Im Oktober 2021 berichtete die hessenschau, die Uniklinik in Marburg werde von einer Kündigungswelle eingeholt. Auf einer Station hätten wegen schlechter Arbeitsbedingungen 15 von 16 Pflegekräften auf einmal gekündigt. Das Uniklinikum habe die "kollektive Kündigungswelle" bestätigt, die ärztliche Direktorin habe unmittelbar Kontakt mit den Betroffenen aufgenommen, um die Beweggründe zu erfahren. Maßgeblich sei "eine spezielle Situation" gewesen, die sich so nicht auf das Universitätsklinikum insgesamt verallgemeinern lasse.[15]
Von-Behring-Röntgen-Stiftung
100 Millionen Euro des erlösten Kaufpreises wurden vom Land Hessen dazu verwendet, als Anfangskapital eine Stiftung zur Förderung der hochschulmedizinischen Forschung und Lehre an den Universitäten Gießen und Marburg zu gründen. Die Stiftung, die nach den beiden Nobelpreisträgern Emil von Behring und Wilhelm Conrad Röntgen benannt ist, die an den mittelhessischen Standorten geforscht haben, ist damit eine der größten Medizinstiftungen Deutschlands.

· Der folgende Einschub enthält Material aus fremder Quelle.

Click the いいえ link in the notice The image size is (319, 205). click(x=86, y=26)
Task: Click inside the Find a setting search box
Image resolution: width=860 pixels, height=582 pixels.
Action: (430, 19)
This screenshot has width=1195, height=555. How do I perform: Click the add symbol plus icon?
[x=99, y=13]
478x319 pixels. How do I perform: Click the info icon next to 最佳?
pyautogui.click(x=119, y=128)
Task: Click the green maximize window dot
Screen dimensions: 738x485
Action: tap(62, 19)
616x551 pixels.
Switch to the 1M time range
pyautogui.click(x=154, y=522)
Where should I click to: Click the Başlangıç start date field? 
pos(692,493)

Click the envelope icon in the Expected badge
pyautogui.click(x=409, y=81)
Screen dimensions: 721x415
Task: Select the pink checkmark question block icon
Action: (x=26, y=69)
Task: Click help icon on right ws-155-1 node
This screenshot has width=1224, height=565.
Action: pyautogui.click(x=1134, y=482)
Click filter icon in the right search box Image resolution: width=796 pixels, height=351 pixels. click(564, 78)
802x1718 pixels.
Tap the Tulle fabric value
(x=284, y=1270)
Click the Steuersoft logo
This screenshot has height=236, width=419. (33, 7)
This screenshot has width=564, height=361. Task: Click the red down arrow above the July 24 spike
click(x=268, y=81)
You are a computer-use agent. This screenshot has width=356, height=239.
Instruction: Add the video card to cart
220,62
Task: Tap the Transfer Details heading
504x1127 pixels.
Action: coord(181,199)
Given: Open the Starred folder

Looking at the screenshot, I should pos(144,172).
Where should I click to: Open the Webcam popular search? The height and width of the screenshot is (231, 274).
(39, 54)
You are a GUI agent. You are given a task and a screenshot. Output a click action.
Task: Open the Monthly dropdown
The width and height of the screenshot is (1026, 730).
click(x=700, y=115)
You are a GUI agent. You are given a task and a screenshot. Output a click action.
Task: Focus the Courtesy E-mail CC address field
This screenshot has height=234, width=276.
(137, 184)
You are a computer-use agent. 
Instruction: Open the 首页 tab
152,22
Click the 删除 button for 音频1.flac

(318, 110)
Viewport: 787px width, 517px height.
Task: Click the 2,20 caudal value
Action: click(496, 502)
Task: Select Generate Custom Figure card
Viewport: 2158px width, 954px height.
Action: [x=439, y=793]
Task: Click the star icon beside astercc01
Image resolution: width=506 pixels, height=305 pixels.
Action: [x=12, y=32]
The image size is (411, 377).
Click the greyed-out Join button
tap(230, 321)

Sie hat das Ziel, „an beiden Standorten neue Perspektiven für die Hochschulmedizin zu sichern“.[16]
Stiftungsorgane
Als Präsident der Stiftung wurde nach Joachim-Felix Leonhard ab Dezember 2012 der ehemalige Kanzleramtsminister und Aufsichtsratsvorsitzender der DVAG, Friedrich Bohl, ernannt; die Vizepräsidenten sind der Virologe Hans-Dieter Klenk, Marburg, und die Augenärztin Birgit Lorenz, Gießen. Dazu kommt ein wissenschaftlicher Beirat aus 16 medizinischen Experten. Als Aufsichtsgremium fungiert ein Kuratorium, dessen Vorsitzende die Hessische Staatsministerin für Wissenschaft und Kunst, Angela Dorn ist.[17]
Preisträger/geförderte Projekte
2008 – 1. Förderrunde: 2,6 Mio. Euro für zehn Forschungsprojekte, ein Fellowship, zwei Symposien und drei Reisebeihilfen.[18]
2009 – 2. Förderrunde: 1,7 Mio. Euro für acht medizinische Forschungsvorhaben, ein Fellowship, zwei Symposien.
2009 – Nachwuchspreise: je 5.000 Euro gehen an Malgorzata Wygrecka und Thomas Strecker.
2010 – 3. Förderrunde: 1,7 Mio. Euro für 14 Forschungsprojekte.
2010 – Nachwuchspreise: je 5.000 Euro an Ivica Grgić und Stephanie Lefèvre.[19]